June 15, 2017 Leave a comment

Rating: 3.85

A beer that will be my fifth from Derbyshire based Buxton now, this one will be my first since trying their Quadrupel offering over the Christmas holidays at the very end of last year and is quite a similar offering to the first Buxton beer I ever tried, their Ace Edge that I had back in August of 2014. This particular offering is the original version of Ace Edge, a beer that was modified slightly to use Sorachi Ace hops and give the beer more of a lemon taste so it should be interesting to see how this one compares. I picked this one up a couple of weeks ago when placing an order on the Brewdog online shop since they were having quite a decent sale at the time, otherwise this might not have been a beer I was drawn to given I’ve spotted it in a number of bottle shops over the years and never got around to trying it; this being despite the fact that I really enjoyed the bottle of Ace Edge when I tried it a couple of years ago.

Appearance (4/5): Quite a nice looking beer when initially poured, it sits a medium amber to orange colour in the glass but looks quite hazy. The head is a good one, sitting just over a centimetre tall and looking quite thick and creamy with a creamy white colour to it. Head retention is excellent with little movement or reduction in size over the opening couple of minutes and plenty of lacing left on the sides of the glass when I take a drink. 4.5
Aroma (7/10): Fresh on the nose in the early going with some subtle pine and citrus notes kicking things off before the odd grassy note made an appearance.
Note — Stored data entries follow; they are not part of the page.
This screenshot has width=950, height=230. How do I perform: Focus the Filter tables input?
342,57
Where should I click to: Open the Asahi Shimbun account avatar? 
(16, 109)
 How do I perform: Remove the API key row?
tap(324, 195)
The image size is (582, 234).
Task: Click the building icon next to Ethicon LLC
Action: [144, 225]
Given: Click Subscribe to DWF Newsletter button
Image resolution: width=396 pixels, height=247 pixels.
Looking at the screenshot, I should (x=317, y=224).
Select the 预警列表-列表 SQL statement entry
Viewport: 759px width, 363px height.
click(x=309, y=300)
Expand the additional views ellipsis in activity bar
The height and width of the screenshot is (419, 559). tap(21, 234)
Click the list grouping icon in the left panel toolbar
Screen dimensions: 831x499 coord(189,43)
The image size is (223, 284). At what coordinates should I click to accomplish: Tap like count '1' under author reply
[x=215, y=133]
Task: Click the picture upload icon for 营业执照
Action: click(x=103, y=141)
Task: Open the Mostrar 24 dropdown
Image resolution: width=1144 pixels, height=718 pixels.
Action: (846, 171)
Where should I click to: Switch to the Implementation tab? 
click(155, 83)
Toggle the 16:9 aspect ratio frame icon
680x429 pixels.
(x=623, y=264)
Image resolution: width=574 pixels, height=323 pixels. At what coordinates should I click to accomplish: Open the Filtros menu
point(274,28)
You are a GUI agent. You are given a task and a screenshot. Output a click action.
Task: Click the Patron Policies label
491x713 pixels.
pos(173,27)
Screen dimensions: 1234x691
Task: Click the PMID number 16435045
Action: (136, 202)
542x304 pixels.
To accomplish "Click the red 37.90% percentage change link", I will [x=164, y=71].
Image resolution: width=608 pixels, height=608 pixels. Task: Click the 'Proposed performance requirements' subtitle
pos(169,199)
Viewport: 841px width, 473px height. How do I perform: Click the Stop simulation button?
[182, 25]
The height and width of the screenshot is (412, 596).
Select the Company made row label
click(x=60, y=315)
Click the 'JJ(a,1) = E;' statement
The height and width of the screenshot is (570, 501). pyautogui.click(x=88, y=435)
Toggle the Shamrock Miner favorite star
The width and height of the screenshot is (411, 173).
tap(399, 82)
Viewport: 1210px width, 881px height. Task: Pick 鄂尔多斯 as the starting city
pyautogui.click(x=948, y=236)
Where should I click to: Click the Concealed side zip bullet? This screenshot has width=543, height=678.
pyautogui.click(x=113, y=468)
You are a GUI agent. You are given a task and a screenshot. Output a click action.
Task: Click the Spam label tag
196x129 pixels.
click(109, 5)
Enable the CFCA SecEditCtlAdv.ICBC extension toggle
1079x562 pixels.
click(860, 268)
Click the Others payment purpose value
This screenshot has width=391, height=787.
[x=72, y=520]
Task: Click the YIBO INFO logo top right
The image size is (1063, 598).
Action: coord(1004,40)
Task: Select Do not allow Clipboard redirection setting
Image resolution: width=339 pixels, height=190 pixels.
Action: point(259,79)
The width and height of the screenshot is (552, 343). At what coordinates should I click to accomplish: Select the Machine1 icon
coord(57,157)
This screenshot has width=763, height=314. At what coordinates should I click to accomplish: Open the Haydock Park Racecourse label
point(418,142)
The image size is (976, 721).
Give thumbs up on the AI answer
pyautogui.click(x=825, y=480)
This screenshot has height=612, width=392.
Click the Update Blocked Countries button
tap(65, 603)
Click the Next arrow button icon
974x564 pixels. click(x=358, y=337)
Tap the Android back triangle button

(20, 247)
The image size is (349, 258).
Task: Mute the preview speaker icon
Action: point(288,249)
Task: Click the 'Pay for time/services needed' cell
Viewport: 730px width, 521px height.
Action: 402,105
It’s not an overly strong beer initially but I did get the odd touch of caramel sweetness nearer the middle. Floral touches and bread malts appear nearer the end of this one with some light tropical notes sneaking in as well; it’s definitely a pleasant beer on the nose.
Taste (7/10): Starting with plenty of hops, this one is a fresh beer that has a nice combination of pine and citrus to start before a few tropical flavours start to come through; most notably some mango and apricot but touches of orange and grapefruit feature as well. Around the middle the caramel sweetness and a few bread malts start to come through but they don’t seem as pronounced as they did with the nose, the beer was dominated by the citrus flavours at this point. Towards the end there was more of a hop bitterness with floral flavours and a touch of spice coming through as well. 3.75
Palate (4/5): Fresh and balanced with a medium body and plenty of hops showing throughout. The beer was lively with strong carbonation and proved easy to drink as well, the mouthfeel a dry and crisp one down the stretch. 4.25

Overall (17/20): Another really enjoyable beer from Buxton and very much on par with their Ace Edge offering, although this one definitely seemed more balanced and easy to drink. The beer looked fantastic after I poured it and there was a lot of early citrus and pine coming through to get you interested from the start. I liked the touches of sweetness and the tropical flavours were nice but I’d have liked to see more of the later when it came to the nose. Overall it’s a great beer from Buxton and one that I’d happily go back to again at some point in the future.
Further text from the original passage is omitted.